Pure-play online merchants may find the same problems in selling their own products online. But for now, a number of them are pressing forward.
Ingredients.com was one of the first firms to create a Web-only brand, according to company founder Kathryn Legatos. The company saw the Internet as an opportunity to let consumers customize their own bath and beauty products to suit their needs.
Because the company is offering its own line of products, it doesn't have to pay manufacturers such as Estee Lauder to sell their high-priced branded products. Instead, the company sees 75 percent to 80 percent profit margins on the goods it sells, Legatos said.
"Our margins are much greater than a department store or a retailer that aggregates other manufacturers' products," she said. "We thought if we're going to build a brand, we want to have equity in the products themselves."
For Pets.com, the idea of turning its name brand into profits is key to selling its own line of pet products, the company said in a regulatory filing. The company, which is in an SEC-mandated quiet period preceding its initial public offering, could use all the help it can get when it comes to profits.
During this past quarter, the goods Pets.com sold cost the company more than twice what it sold them for. Combining those losses with the company's operating and marketing expenses, Pets.com lost more than $42 million during the quarter.
But the company sees selling Pets.com dog food and cat food as a way of turning that around. "Our private label business should provide further margin enhancement, continued growth of our brand and enhanced consumer loyalty and repeat purchases," the company said. "Over time, we anticipate that 10 percent to 20 percent of our revenues will come from our private label products."

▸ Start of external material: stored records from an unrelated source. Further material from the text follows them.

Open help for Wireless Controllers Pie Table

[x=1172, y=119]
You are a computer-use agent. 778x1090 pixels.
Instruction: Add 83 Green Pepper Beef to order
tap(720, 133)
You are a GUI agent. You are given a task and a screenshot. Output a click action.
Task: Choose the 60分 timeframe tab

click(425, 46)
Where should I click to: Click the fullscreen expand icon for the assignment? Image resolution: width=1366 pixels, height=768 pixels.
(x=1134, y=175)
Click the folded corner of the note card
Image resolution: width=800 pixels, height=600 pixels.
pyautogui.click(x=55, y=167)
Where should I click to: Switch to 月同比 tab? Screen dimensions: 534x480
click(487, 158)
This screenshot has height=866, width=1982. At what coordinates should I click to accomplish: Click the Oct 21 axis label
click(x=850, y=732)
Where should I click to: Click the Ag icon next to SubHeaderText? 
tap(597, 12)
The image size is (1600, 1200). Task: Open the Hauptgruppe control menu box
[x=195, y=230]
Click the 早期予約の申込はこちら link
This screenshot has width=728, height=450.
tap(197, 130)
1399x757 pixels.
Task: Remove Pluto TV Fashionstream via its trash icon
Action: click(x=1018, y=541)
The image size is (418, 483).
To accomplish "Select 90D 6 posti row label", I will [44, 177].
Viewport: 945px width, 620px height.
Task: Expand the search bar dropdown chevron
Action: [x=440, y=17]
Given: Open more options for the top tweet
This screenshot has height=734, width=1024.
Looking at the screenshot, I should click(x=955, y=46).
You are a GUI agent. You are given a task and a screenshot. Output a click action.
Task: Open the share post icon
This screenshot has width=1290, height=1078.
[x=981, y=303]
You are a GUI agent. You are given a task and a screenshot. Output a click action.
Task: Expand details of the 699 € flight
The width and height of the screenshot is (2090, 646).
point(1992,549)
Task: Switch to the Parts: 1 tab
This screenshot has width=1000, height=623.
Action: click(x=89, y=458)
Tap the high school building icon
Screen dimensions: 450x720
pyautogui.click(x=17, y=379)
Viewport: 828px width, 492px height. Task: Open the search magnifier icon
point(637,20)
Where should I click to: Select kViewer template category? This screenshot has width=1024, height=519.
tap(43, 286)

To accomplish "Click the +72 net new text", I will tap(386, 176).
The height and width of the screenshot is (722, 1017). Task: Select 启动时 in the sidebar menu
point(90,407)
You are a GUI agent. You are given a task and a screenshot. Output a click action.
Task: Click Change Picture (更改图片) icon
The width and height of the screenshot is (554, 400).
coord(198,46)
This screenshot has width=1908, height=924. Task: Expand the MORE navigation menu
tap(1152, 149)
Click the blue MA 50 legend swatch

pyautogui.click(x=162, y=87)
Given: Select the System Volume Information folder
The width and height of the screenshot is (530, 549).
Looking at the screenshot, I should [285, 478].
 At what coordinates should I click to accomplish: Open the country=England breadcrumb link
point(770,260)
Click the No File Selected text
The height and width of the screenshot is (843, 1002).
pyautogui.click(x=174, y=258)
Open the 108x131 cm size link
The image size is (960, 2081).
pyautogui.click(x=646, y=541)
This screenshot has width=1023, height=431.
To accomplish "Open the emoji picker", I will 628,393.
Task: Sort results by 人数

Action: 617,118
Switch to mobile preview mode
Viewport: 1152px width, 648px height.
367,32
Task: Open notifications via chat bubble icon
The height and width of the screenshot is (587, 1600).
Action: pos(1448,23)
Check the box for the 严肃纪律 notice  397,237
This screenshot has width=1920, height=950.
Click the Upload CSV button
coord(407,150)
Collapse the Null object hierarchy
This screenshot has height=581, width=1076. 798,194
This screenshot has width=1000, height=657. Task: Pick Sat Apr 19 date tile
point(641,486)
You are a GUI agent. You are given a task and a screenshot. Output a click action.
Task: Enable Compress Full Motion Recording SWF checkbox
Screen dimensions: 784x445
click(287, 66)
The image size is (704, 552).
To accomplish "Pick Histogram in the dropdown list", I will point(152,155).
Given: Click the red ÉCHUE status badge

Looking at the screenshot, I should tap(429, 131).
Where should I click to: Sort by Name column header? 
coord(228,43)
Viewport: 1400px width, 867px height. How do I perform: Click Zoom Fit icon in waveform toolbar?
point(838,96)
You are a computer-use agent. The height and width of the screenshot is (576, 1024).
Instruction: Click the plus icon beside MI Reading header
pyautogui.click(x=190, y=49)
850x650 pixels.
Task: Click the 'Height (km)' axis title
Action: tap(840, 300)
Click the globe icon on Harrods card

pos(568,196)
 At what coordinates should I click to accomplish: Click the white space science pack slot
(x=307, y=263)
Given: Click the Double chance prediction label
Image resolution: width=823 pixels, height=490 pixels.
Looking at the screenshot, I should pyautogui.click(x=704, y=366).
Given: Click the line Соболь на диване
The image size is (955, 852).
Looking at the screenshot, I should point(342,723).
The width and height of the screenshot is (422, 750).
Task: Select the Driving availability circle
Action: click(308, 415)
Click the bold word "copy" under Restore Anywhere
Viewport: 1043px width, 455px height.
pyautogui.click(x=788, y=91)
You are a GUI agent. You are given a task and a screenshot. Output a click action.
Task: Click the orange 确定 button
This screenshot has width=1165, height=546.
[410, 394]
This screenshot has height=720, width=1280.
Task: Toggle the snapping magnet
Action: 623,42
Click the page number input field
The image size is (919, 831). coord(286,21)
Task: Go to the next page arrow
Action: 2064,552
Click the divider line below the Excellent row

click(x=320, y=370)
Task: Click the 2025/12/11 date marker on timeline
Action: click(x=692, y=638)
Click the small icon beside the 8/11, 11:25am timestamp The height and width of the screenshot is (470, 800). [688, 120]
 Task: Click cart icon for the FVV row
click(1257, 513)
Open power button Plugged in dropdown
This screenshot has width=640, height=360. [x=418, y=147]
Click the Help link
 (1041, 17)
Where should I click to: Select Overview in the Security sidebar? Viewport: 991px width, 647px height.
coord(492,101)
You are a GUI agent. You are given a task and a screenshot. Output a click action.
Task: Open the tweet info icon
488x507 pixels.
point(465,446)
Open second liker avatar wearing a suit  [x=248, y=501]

The concept of retailers selling self-branded products directly to consumers is as old as retail sales, said Gartner Group research director Kevin Murphy. But the trend did not take off until recently because retailers such as supermarkets felt they should keep trusted brands such as Crest or Palmolive on their shelves.
In recent years, as retail companies have merged and grown, they have built brand names that rival those of the manufacturers in terms of trust and recognition, Murphy said. Already, in Europe, the giant retailers reserve significantly more space on their shelves for their own products than do their counterparts in the United States.
"There's been a shift in brand power from the manufacturers to the retailers," Murphy said. "The shift is more advanced in Europe than in the United States, but I expect as consolidation continues in retail in the United States, the same thing will take hold here."
Despite the shift in power, selling products only online could exclude a huge chunk of a company's potential customers. Most Americans have never shopped online, and even those who have tend to make the majority of their purchases offline.
Companies that sell Internet-only products also have to persuade consumers to buy products they have never seen or touched. And that too could prove a big impediment, Dykema said.
"The real issue of tangibility is a problem," she said. "Putting it on, smelling it is a part of the buying process. If you're trying to make decisions online, this could be problematic."
Ingredients.com will try to get around this barrier by mass mailing samples of its products to potential customers, Legatos said. And despite the potential problems, she sees a huge upside to Internet-only products.
"It is inevitable that this strategy will be followed," she said. "This model capitalizes on the Web as an information and distribution channel."